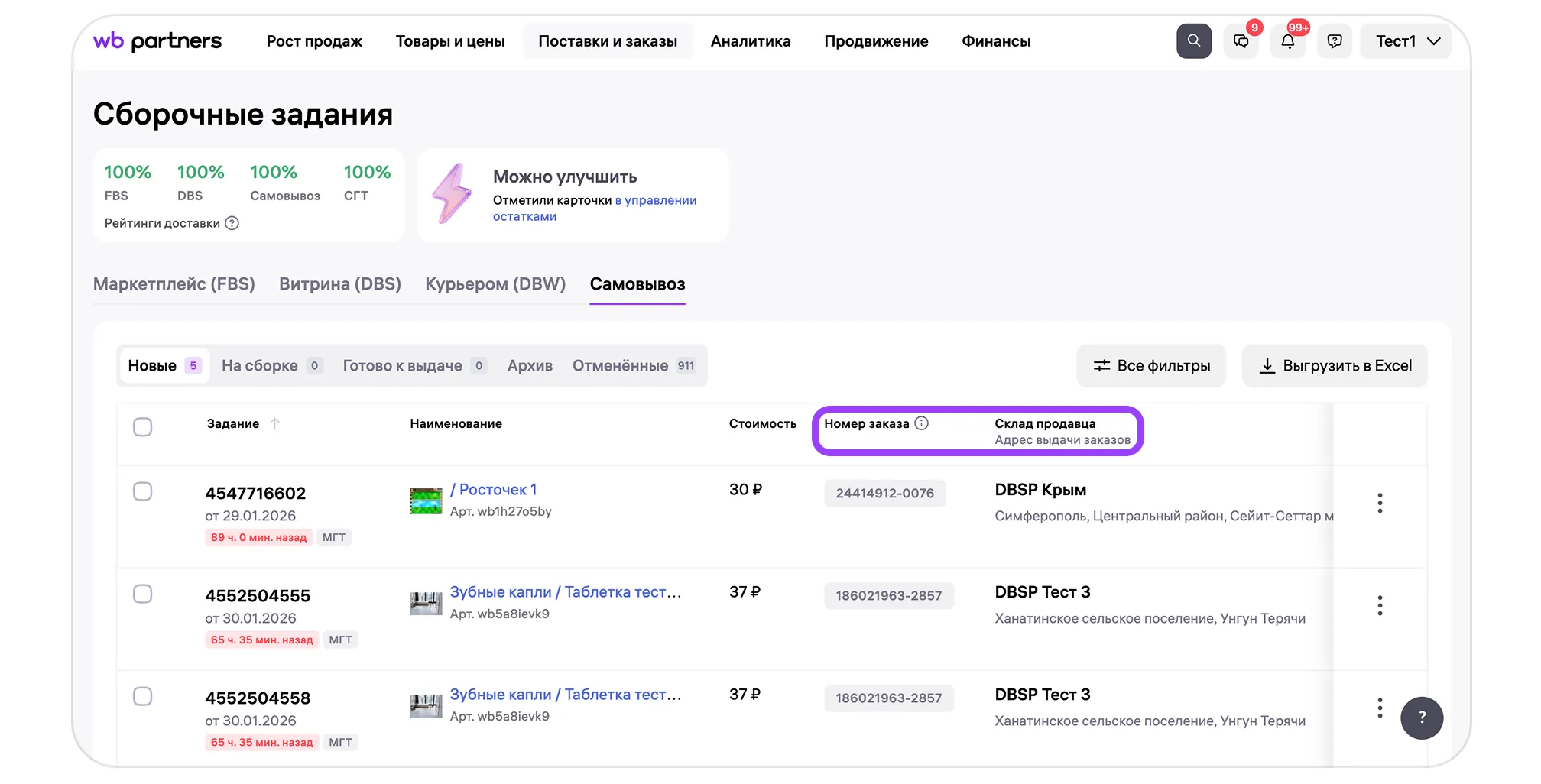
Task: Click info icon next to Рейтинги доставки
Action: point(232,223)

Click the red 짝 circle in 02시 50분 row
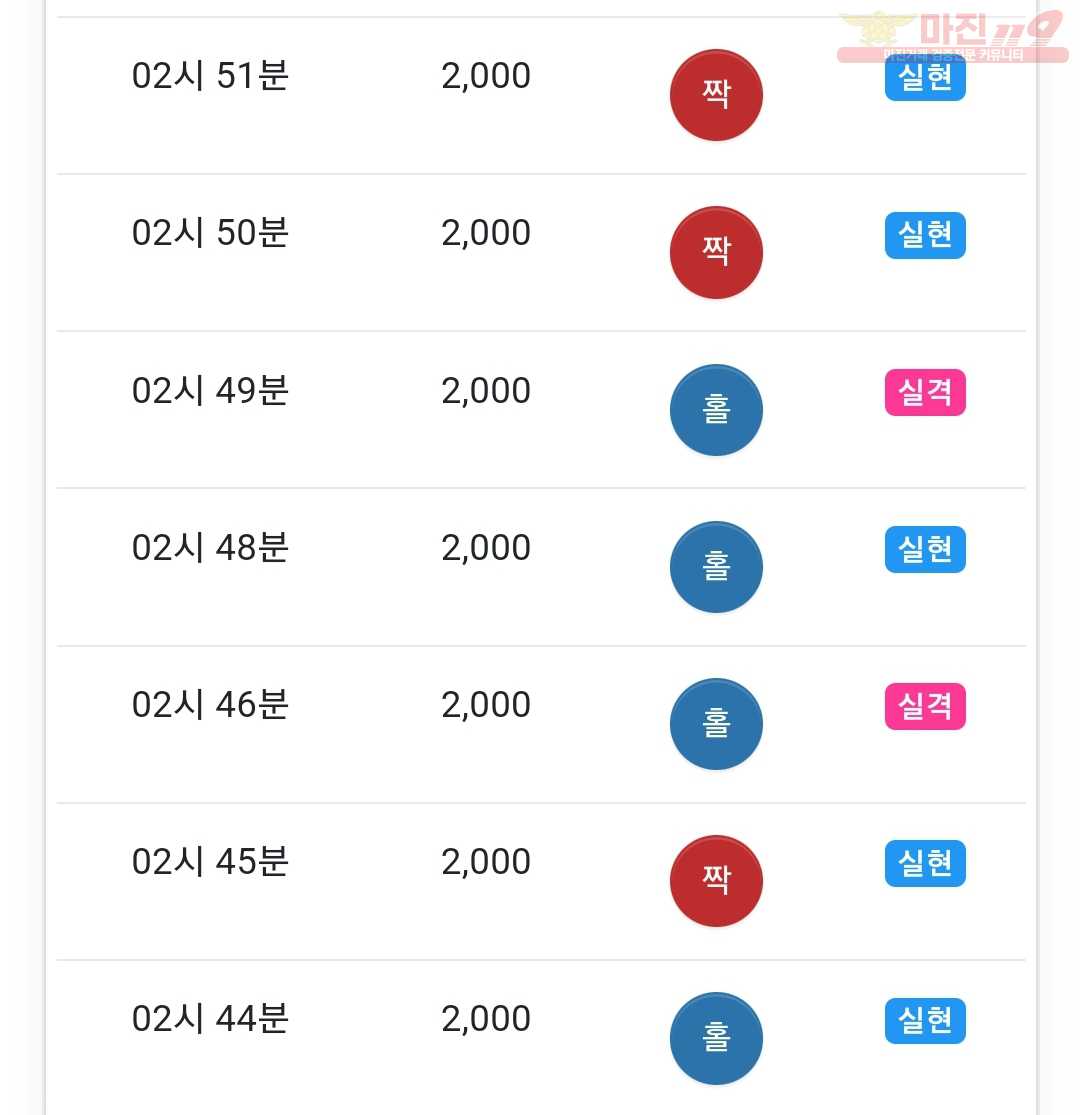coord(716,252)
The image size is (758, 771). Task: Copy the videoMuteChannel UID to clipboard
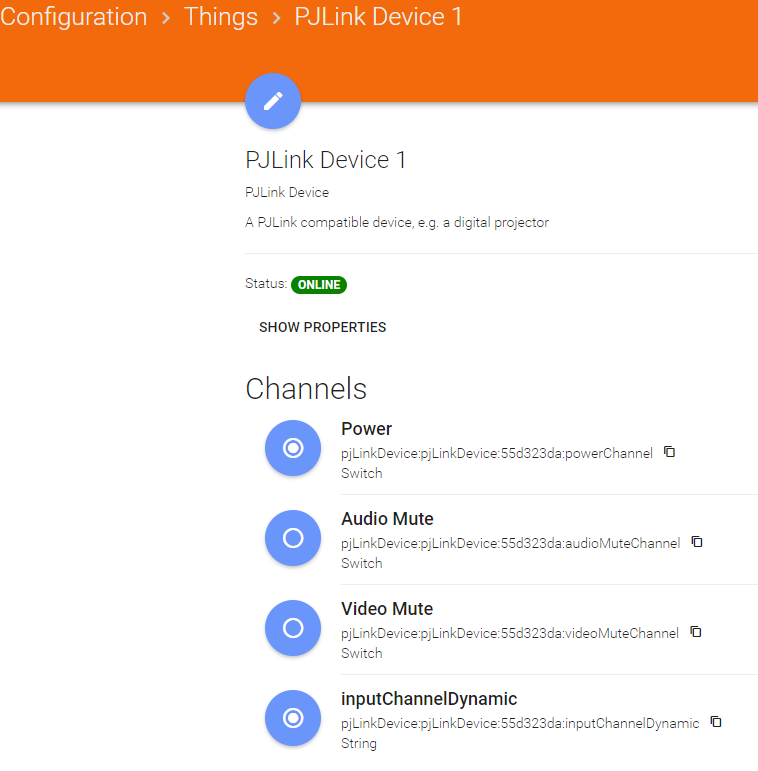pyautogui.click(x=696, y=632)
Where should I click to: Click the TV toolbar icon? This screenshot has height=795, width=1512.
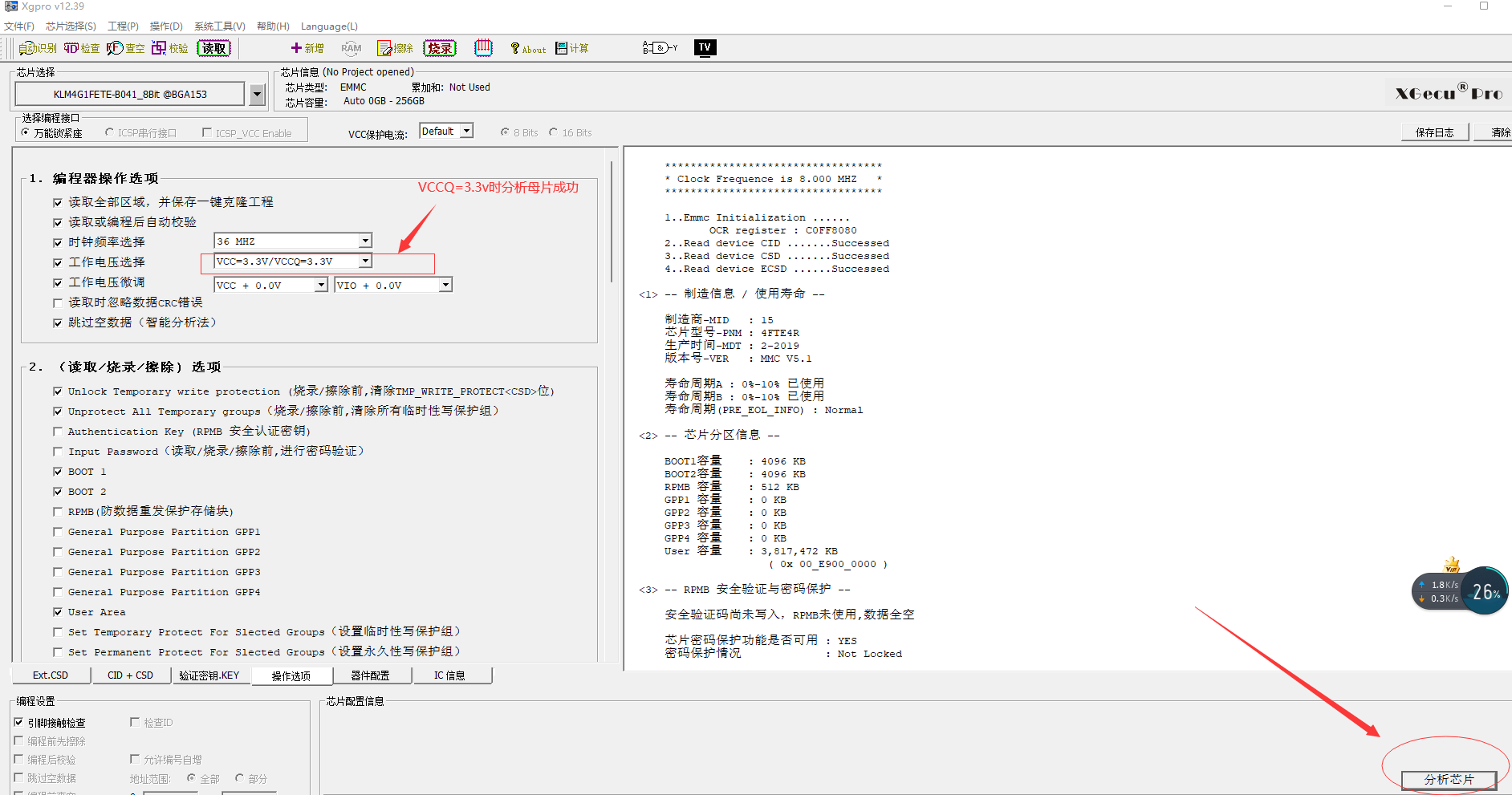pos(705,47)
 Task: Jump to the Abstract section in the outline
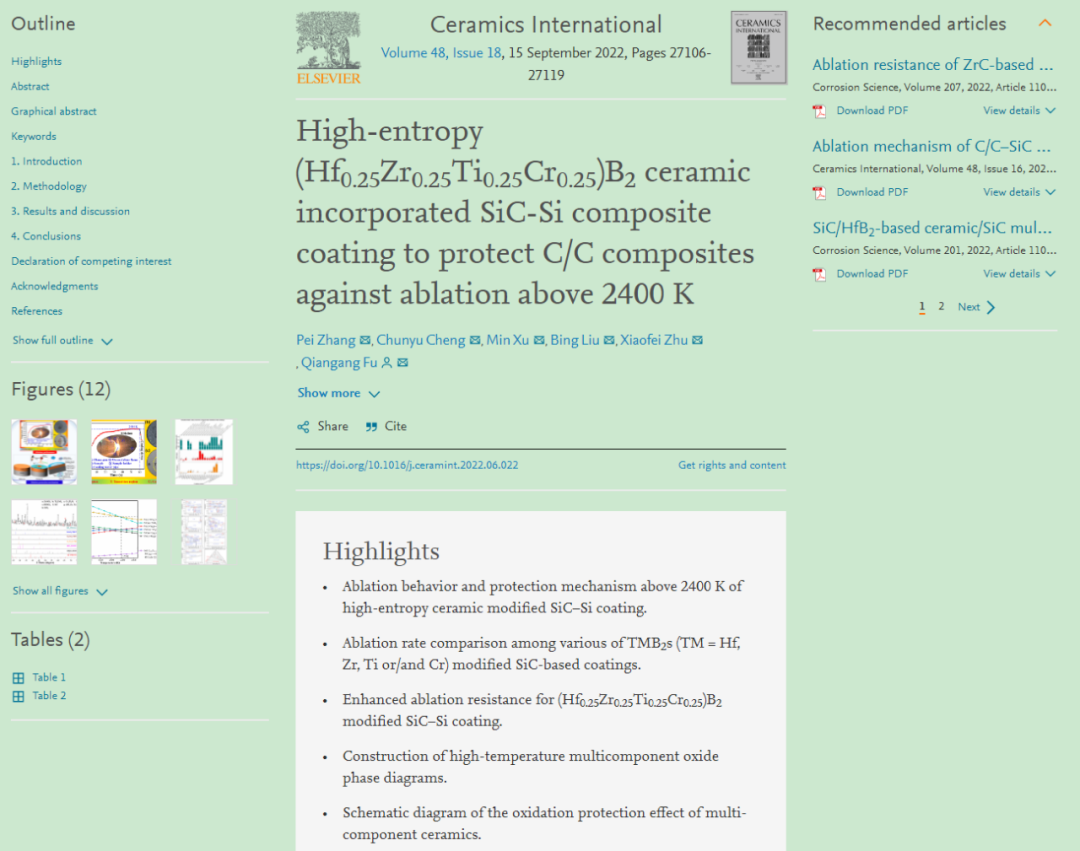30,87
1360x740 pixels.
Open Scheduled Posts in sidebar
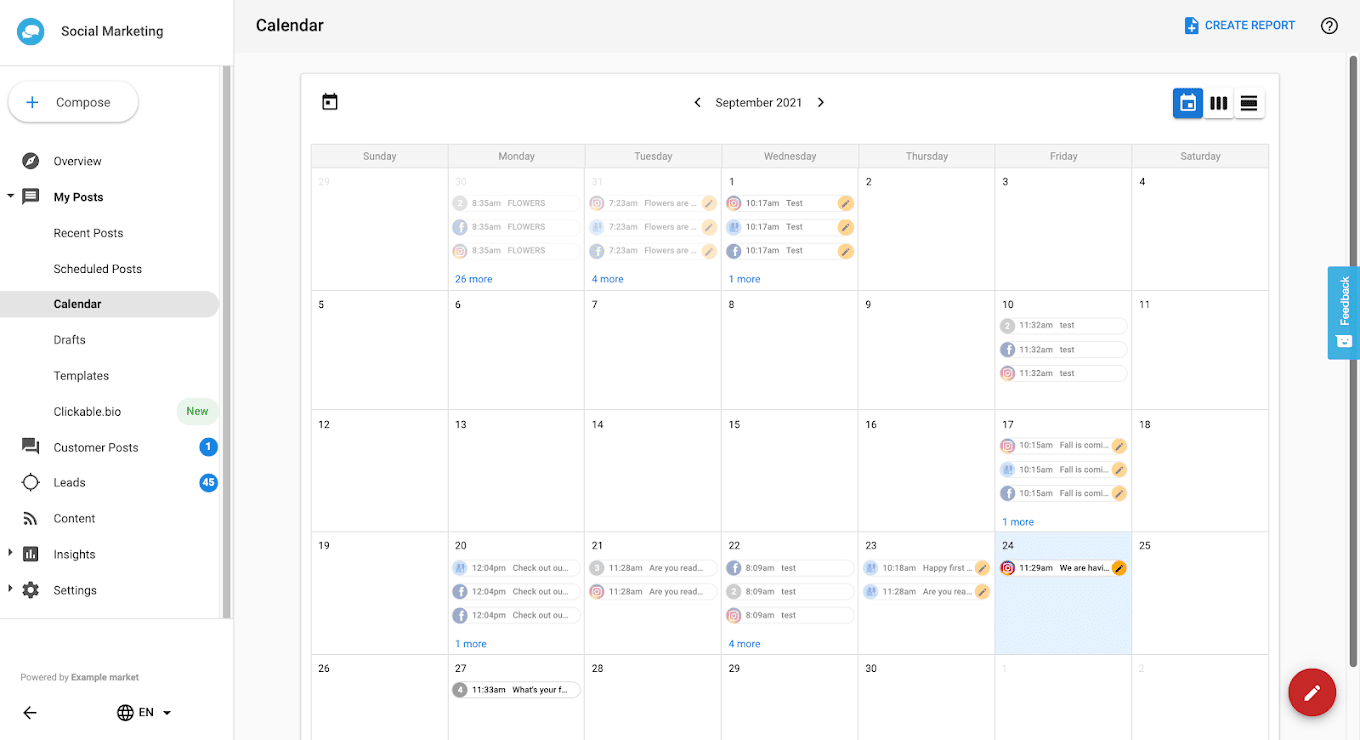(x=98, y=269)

-*-

Instructions for the task: Go back to the line that contains "Task: Jump to" and copy it, along with each line after it through the end of the listing above, exactly and without pictures.

Written answer:
 Task: Jump to the Abstract section in the outline
30,87
1360x740 pixels.
Open Scheduled Posts in sidebar
(x=98, y=269)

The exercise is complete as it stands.